INDIANAPOLIS (AP) — The GOP primary field for Indiana’s open U.S. Senate seat is set after U.S. Rep. Marlin Stutzman opted not to challenge his rival’s candidacy in court.
The deadline to file a court challenge passed this week and Stutzman’s campaign confirmed Tuesday that it will not further challenge U.S. Rep. Todd Young’s placement on the May 3 primary ballot.
The race to fill the seat of GOP Sen. Dan Coats, who is retiring, could have national implications as Democrats seek to retake control of the Senate. That would require a net gain of four Senate seats and a Democrat winning the White House so that a Democratic vice president would break Senate ties. The Indiana Democratic nominee for Senate is former U.S. Rep. Baron Hill.
Democrats, as well as the tea party-backed Stutzman, had challenged Young’s candidacy, arguing that he hadn’t gathered the 500 required petition signatures from each of the state’s nine congressional districts. An Associated Press analysis of Young’s petitions found he was three signatures short in northwestern Indiana’s 1st Congressional District.
Earlier this month, Indiana Democratic Party Chairman John Zody said Democrats would not take Young to court.

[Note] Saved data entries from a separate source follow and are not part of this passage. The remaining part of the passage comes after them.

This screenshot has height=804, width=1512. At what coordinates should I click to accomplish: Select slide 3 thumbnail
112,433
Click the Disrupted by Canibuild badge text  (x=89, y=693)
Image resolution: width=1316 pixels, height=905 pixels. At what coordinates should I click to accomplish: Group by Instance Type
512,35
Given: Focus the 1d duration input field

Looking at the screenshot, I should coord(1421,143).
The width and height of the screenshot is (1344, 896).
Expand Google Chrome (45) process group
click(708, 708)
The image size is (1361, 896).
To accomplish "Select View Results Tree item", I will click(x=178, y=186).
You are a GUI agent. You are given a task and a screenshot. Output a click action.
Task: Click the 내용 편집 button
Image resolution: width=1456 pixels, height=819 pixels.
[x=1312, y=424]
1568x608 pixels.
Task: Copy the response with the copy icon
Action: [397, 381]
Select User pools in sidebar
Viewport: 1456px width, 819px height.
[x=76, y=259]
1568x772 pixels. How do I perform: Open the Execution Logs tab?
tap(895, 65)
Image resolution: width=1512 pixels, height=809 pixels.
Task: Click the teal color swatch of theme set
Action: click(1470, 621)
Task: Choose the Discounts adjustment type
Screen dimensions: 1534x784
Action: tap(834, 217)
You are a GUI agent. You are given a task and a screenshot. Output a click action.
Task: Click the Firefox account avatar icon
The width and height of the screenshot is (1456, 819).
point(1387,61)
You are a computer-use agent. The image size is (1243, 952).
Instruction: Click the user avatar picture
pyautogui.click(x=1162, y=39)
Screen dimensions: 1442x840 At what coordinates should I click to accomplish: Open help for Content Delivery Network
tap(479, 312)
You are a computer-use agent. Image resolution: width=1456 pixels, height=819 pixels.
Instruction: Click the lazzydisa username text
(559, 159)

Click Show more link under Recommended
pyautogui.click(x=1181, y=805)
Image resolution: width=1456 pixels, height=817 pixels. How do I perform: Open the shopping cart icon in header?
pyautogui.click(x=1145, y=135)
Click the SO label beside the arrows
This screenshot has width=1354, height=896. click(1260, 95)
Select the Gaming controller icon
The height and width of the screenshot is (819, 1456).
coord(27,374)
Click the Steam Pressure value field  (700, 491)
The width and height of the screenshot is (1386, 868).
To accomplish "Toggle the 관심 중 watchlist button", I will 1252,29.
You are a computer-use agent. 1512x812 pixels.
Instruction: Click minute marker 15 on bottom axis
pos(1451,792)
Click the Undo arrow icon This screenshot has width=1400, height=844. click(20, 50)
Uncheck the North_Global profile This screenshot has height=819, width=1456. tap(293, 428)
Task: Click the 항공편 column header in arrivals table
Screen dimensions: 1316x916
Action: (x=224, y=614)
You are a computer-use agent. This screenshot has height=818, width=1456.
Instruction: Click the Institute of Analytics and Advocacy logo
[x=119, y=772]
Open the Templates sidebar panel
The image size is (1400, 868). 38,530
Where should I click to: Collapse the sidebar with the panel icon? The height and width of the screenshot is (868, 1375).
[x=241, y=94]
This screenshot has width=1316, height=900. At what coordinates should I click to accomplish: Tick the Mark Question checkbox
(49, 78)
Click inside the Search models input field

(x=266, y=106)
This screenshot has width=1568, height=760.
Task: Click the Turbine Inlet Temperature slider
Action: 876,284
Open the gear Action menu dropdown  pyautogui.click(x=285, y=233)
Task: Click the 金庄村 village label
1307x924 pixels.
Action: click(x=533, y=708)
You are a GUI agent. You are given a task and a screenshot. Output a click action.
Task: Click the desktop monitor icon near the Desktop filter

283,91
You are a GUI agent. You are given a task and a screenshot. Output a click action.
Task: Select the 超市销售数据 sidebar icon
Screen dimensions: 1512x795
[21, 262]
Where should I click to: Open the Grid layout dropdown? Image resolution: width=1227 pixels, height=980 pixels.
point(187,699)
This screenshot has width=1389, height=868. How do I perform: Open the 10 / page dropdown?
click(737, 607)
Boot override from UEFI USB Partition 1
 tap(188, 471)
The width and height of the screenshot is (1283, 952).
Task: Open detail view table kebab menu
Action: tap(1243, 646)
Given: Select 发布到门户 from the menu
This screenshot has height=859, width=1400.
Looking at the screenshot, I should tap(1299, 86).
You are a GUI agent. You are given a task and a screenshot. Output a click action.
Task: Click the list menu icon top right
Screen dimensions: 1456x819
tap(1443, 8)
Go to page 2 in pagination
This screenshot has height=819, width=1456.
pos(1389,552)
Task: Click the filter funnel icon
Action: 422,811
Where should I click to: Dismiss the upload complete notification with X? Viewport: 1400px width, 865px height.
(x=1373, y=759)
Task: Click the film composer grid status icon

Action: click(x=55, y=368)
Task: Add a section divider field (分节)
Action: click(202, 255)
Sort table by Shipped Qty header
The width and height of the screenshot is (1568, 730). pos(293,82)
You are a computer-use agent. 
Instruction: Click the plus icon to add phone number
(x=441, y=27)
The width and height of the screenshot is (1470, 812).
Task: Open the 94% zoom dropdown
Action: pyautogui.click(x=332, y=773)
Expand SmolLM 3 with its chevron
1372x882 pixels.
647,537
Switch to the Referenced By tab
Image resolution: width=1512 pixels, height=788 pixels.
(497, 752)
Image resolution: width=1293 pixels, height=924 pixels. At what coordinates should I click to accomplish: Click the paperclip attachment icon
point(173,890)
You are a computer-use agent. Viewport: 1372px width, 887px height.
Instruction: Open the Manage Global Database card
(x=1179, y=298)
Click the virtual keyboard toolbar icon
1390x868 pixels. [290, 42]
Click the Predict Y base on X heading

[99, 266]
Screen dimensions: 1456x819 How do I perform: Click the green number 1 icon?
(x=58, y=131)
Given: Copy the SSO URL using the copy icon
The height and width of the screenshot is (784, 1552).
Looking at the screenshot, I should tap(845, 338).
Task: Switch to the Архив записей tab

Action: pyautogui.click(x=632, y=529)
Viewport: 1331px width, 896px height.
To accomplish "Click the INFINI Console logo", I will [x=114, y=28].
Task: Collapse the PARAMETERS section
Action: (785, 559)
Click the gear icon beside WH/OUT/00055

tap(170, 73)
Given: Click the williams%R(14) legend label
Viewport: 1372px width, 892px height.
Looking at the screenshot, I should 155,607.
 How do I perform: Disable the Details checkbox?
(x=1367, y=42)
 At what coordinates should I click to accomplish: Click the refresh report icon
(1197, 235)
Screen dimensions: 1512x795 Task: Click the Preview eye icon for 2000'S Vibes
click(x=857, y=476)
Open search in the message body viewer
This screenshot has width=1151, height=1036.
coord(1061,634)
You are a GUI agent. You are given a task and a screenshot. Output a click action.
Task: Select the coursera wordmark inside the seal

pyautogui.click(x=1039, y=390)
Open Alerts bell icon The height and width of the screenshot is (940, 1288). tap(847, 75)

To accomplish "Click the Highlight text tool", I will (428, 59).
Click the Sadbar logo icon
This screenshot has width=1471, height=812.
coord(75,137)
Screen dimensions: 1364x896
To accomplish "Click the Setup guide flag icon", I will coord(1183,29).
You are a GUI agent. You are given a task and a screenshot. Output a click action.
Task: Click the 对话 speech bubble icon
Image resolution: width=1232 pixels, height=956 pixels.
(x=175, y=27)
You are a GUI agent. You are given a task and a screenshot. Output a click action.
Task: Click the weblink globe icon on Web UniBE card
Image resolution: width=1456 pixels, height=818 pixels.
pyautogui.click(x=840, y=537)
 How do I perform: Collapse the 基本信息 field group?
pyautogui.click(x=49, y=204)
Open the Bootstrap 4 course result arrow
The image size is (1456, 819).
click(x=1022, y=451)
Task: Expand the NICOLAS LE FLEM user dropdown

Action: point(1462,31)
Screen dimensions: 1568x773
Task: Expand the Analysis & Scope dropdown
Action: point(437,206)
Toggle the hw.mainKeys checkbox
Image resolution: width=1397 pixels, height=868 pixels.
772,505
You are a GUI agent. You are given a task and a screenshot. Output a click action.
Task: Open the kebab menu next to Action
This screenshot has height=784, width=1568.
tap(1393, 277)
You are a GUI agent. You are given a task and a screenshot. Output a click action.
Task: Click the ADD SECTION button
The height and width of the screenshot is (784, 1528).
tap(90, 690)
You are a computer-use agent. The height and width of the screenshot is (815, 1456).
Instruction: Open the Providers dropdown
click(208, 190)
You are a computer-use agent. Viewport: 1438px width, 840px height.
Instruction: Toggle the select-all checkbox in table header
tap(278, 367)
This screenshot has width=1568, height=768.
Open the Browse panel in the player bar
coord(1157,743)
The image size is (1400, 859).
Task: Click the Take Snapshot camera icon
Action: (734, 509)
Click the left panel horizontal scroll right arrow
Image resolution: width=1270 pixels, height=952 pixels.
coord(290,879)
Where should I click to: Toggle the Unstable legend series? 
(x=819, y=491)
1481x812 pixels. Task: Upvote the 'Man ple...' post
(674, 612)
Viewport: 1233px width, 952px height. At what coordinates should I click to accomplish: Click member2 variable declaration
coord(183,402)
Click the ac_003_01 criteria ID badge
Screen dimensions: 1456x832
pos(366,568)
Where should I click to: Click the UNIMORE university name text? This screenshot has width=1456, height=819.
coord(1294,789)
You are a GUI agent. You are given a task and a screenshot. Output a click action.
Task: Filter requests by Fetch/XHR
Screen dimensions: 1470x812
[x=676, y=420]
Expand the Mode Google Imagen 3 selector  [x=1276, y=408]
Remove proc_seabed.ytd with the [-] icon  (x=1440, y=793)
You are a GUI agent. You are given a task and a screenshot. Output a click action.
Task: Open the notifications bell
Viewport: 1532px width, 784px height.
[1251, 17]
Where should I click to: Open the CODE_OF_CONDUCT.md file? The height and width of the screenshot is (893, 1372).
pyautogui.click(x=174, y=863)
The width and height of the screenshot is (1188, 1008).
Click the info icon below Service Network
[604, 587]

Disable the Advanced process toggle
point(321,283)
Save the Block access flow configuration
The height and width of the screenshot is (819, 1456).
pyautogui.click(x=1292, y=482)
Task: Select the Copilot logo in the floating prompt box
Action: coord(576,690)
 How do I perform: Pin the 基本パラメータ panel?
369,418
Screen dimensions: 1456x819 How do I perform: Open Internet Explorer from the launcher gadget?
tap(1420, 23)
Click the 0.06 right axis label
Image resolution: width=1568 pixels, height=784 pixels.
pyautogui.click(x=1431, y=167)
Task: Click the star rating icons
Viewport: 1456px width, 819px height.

The four-member election board deadlocked in a party-line vote last month after hearing arguments from Democrats and Stutzman, who was later criticized by the GOP establishment for appearing alongside Democrats. A majority vote was needed to remove Young from the ballot.
Republican board members said they believed Young’s campaign relied in good faith on counts of petition signatures submitted by county clerks and that shouldn’t cause voters to lose the chance to consider “serious and viable candidates.”